«Метафизика» Аристотеля начинается со следующего текста: «Все люди от природы стремятся к знанию. Свидетельством тому — привязанность к чувственным восприятиям: помимо их пользы, восприятия эти ценятся ради них самих, и больше всех то, которое осуществляется с помощью глаз: ибо мы ставим зрение, можно сказать, выше всего остального, не только ради деятельности, но и тогда, когда не собираемся делать что-либо. Объясняется это тем, что чувство зрения в наибольшей мере содействует нашему познанию и обнаруживает много различий [ в вещах ]»,1 Слова Аристотеля можно было бы поставить эпиграфом к настоящей главе и ко всей теории художественного познания Альберти.
Своей эмблемой Альберти избрал крылатый глаз, а в трактате об архитектуре воздал хвалу зрению как самому острому из чувств. Это давало повод говорить о «платонизме» Альберти, хотя, как уже отмечено, Альберти черпал здесь не у Платона непосредственно, а у Цицерона. Суть дела не столько в «платонизме», «цицеронианстве» или «аристотелизме», сколько в черте, отличающей все духовное движение Ренессанса. Вспомним Леонардо.
Для людей Ренессанса зрение было тем чувством, которое наиболее приближало их к действительности. В эпоху Ренессанса отношение «оптической формы» к «форме бытия» не трактовалось в духе метафизического дуализма, разрывавшего связь между «вещью в себе» и «явлением» этой вещи, зрительные образы были одним из путей к существу вещей, были, в частности для Альберти, как мы уже видели, наиболее универсальным естественным языком и письмом, позволявшим постигать и читать «книгу природы».
Различение видимой и реальной формы, optische Form и Daseinsform, прочно вошло в обиход искусствоведов со времени появления общеизвестной книги Гильдебрандта. Однако самое это различение имеет давнюю историю и, взятое само по себе, не в специфически-гильдебранд- товском смысле, может трактоваться весьма различно — в зависимости от исходных общефилософских предпосылок, сознательных или бессознательных, лежащих в его основе, то есть в зависимости от той или иной познавательной оценки зрения.
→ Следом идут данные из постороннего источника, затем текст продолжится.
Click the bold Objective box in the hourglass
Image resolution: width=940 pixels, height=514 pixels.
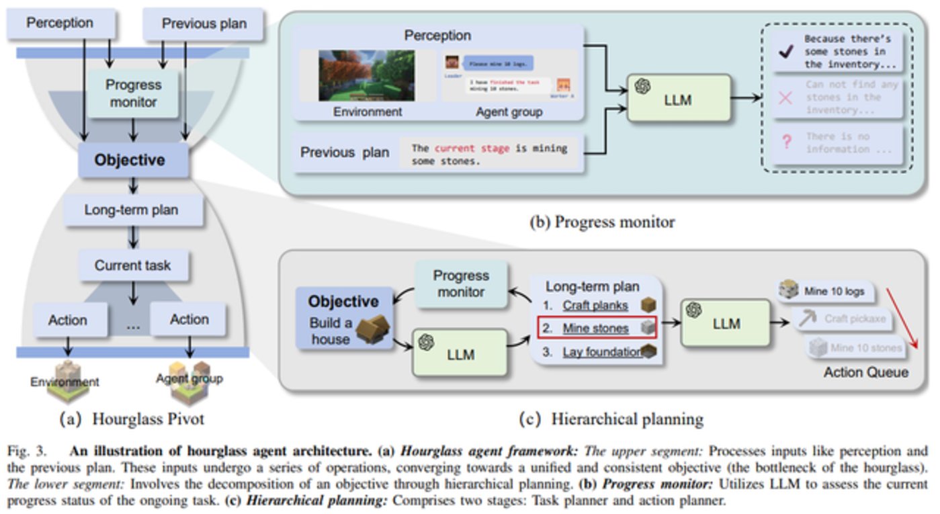[x=129, y=160]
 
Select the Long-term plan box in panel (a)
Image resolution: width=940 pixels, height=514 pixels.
[x=132, y=210]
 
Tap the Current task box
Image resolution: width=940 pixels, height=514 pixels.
[x=132, y=265]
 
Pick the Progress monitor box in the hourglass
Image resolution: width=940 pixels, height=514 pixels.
[x=134, y=93]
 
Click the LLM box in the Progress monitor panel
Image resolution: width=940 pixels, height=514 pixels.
[x=679, y=98]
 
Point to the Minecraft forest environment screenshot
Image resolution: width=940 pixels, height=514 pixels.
[x=366, y=75]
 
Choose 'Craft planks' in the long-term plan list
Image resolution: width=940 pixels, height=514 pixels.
[x=595, y=306]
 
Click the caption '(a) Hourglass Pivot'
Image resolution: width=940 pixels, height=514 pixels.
[x=132, y=420]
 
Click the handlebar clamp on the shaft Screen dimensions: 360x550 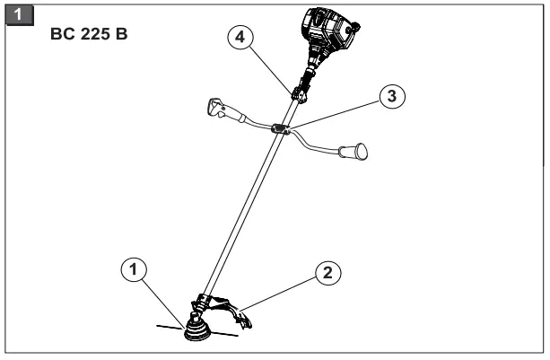click(279, 129)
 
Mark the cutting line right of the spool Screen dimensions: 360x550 click(225, 334)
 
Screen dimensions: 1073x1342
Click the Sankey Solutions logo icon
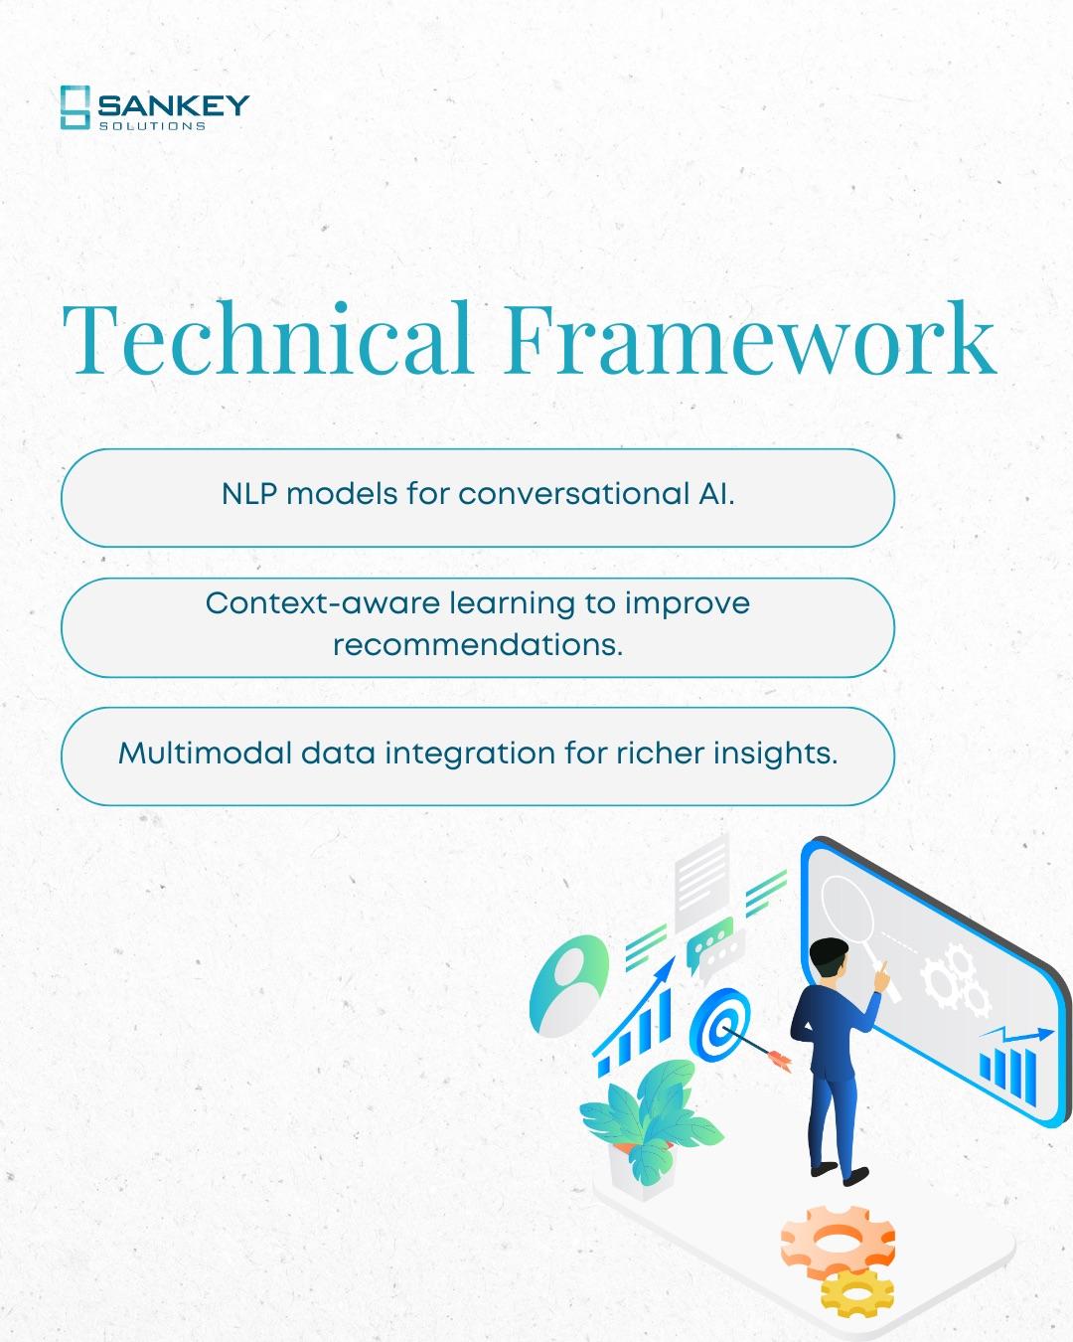[75, 107]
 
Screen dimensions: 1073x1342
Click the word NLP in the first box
[249, 494]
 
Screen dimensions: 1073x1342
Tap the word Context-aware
[322, 603]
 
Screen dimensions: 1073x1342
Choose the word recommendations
[477, 645]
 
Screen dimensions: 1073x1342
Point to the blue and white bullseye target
[718, 1024]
Известно, что уже Витрувий различал «симметрию», то есть соразмерность, присущую самому сооружению, и «евритмию», или соответствие частей, так, как оно открывается нашему глазу, если угодно — «реальную форму» предмета в отличие от «оптической». Ев- ритмия определяется Витрувием как «красивая внешность и подобающий вид сочетаемых воедино членов», тогда как соразмерность есть соответствие членов «самого сооружения ». Витрувий знает, что «предметы имеют иной вид, находятся в непосредственной близости, иной — если они на высоком месте, не такой же в закрытом и отличный на открытом». Поэтому-то и следует, по его мнению, установив «основание соразмерности» и произведя расчет всех размеров, принять во внимание «природу места », «назначение », «внешний вид » и путем «сокращений или добавлений » достичь такой уравновешенности, чтобы «все представлялось правильным и ничего не оставалось желать в смысле зрительного облика ». Или, как говорит Витрувий в конце главы, посвященной навэдиумам, атриумам и залам, чтобы «изящный вид их не получился отличным от подлинных соразмерностей ».3
Если обратиться к другому существенному и не менее известному тексту античности, к не раз цитировавшемуся свидетельству Пли- нияо Лисиппе, то и там мы найдем различение «видимой» и «реальной» формы. «Его большая заслуга для развития скульптуры состоит в том, — говорит о Лисиппе Плиний, — что он передавал волосы естественно, делал головы меньше, чем древние мастера, а тело подвижнее и суше, так что рост фигуры представлялся выше. Нет латинского слова для перевода греческого понятия симметрия, которую он тщательно наблюдал, изменяя квадратные формы древних статуарных идеалов путем новых, не применявшихся приемов, и он сам часто говорил, что фигуры, сделанные ими [древнейшими мастерами], изображают людей таковыми, каковы они есть, его же статуи — какими мы их видим ».4
Обратимся теперь к Альберти. «Между рисунками живописца и архитектора разница та, — говорит он, — что первый старается показать выступающие части предметов тенями и сокращающимися линиями и углами на картине, а архитектор, пренебрегая тенями, выступающие части помечает на плане. Членения и вид главных и боковых фасадов он показывает в другом чертеже определенными линиями и истинными углами, вычерчивая расстояния не в кажущихся, видимых размерах, а в определенных и точных ». В конце своего трактата Альберти пишет: «Многие вещи, расположенные на низком месте или окруженные чересчур низкими стенами, будут представляться по этой причине меньшими, чем она есть на самом деле. Наоборот, многие, поставленные высоко, если приподнять пол или стену, начинают издали представляться гораздо крупнее, чем были». Таким образом, и здесь — то же противопоставление videri и esse.